Pictures aside, please retype the whole listing word for word.
──────────────────────────────
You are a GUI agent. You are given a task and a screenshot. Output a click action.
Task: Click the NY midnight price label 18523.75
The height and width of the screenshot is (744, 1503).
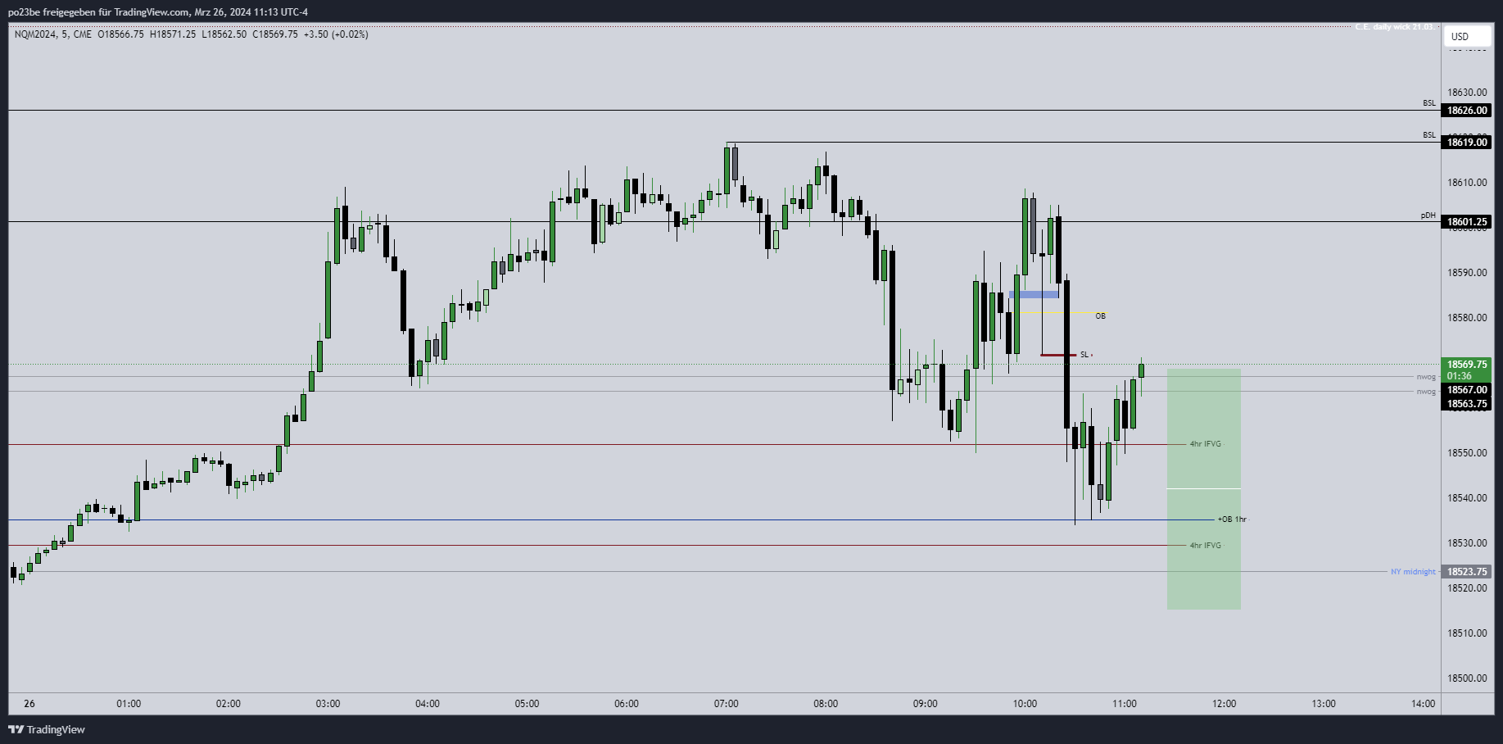click(x=1468, y=572)
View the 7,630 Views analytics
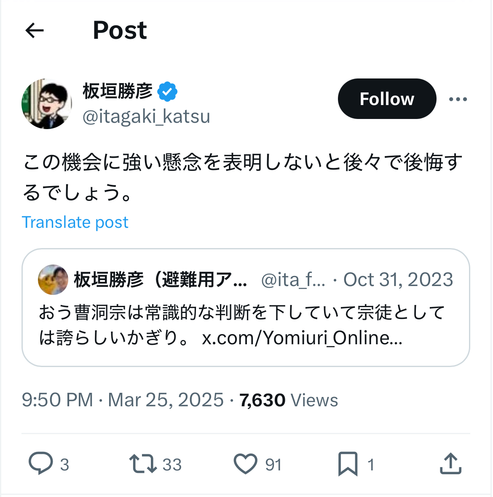493x497 pixels. tap(289, 400)
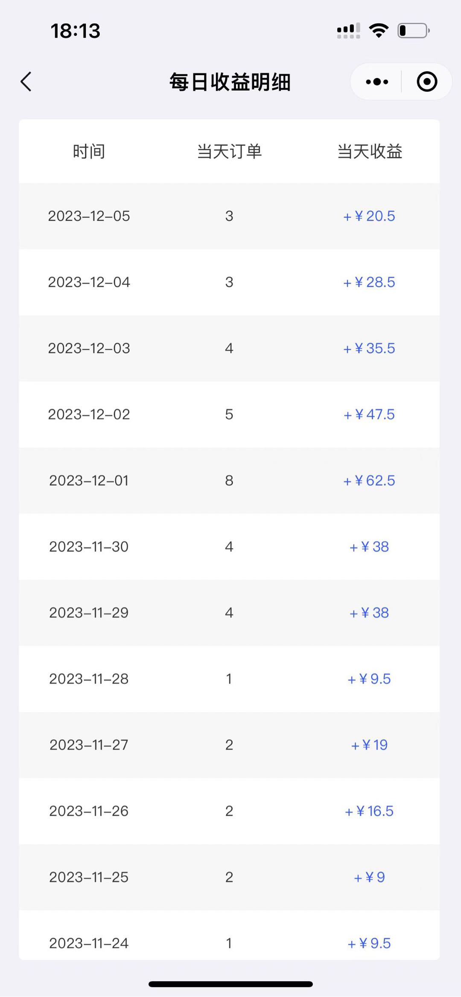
──────────────────────────────
• _Problem solution_
You are a GUI agent. You are given a task and a screenshot. Output a click action.
Task: Click the NY midnight price label 18523.75
The height and width of the screenshot is (744, 1503).
click(x=1468, y=572)
View the 7,630 Views analytics
493x497 pixels. tap(289, 400)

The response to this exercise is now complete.